Wolfe Poem 4
A Summer Garden
Louise Gluck
1
Several weeks ago I discovered a
photograph of my mother
sitting in the sun, her face flushed as
with achievement or triumph.
The sun was shining. The dogs
were
sleeping at her feet where time was also sleeping,
calm
and unmoving as in all photographs.
I wiped the dust from my mother’s face.
Indeed,
dust covered everything; it seemed to me the persistent
haze
of nostalgia that protects all relics of childhood.
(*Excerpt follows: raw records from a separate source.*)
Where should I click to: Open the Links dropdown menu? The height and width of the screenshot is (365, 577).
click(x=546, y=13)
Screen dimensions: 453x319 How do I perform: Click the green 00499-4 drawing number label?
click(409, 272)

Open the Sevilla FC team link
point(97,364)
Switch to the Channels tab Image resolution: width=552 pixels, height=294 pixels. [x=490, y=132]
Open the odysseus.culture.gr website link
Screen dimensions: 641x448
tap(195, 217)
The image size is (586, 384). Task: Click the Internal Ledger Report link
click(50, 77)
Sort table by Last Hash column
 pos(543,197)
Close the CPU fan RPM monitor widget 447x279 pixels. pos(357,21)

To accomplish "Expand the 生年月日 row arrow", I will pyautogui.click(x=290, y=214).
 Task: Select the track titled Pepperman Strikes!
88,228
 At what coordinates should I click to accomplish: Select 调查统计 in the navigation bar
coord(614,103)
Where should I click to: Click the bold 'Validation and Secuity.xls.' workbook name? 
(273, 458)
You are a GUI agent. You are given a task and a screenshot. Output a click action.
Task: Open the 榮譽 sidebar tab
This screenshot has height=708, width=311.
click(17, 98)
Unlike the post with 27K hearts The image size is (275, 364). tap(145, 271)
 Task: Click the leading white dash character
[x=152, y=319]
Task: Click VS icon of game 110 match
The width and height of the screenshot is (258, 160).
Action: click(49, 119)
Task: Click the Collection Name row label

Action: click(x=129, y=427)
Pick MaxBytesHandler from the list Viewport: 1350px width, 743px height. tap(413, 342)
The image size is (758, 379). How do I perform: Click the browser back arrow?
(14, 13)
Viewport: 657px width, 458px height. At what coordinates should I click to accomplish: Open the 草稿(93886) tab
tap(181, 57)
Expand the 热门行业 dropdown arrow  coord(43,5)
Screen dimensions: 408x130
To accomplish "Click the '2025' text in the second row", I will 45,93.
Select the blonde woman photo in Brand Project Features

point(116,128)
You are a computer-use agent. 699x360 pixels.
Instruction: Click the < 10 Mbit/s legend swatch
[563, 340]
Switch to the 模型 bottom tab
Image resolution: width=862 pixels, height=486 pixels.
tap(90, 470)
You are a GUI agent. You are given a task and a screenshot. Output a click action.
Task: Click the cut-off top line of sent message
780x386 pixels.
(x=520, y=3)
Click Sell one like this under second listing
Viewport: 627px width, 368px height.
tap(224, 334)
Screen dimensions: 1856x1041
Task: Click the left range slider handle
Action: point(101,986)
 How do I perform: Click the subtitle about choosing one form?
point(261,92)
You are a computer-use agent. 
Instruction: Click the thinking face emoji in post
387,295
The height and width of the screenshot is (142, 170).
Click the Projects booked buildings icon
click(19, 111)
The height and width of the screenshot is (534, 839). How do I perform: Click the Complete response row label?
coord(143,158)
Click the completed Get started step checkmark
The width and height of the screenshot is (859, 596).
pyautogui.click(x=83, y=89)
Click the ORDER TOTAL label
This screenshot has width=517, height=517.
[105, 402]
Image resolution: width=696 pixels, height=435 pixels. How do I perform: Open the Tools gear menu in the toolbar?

In the background, an assortment of park
furniture, trees and shrubbery.
The sun moved lower in the sky, the
shadows lengthened and darkened.
The more dust I removed, the more these
shadows grew.
Summer arrived. The children
leaned over the rose border, their
shadows
merging with the shadows of the roses.
A word came into my head, referring
to this shifting and changing, these
erasures
that were now obvious—
it appeared, and as quickly vanished.
Was it blindness or darkness, peril,
confusion?
Summer arrived, then autumn. The leaves
turning,
the children bright spots in a mash of
bronze and sienna.
2
When I had recovered somewhat from these
events,
I replaced the photograph as I had found
it
between the pages of an ancient
paperback,
many parts of which had been
annotated in the margins, sometimes in
words but more often
in spirited questions and exclamations
meaning “I agree” or “I’m unsure,
puzzled—”
The ink was faded. Here and there I
couldn’t tell
what thoughts occurred to the reader
but through the bruise-like blotches I
could sense
urgency, as though tears had fallen.
I held the book awhile.
It was Death in Venice (in translation);
I had noted the page in case, as Freud
believed,
nothing is an accident.
Thus
the little photograph
was
buried again, as the past is buried in the future.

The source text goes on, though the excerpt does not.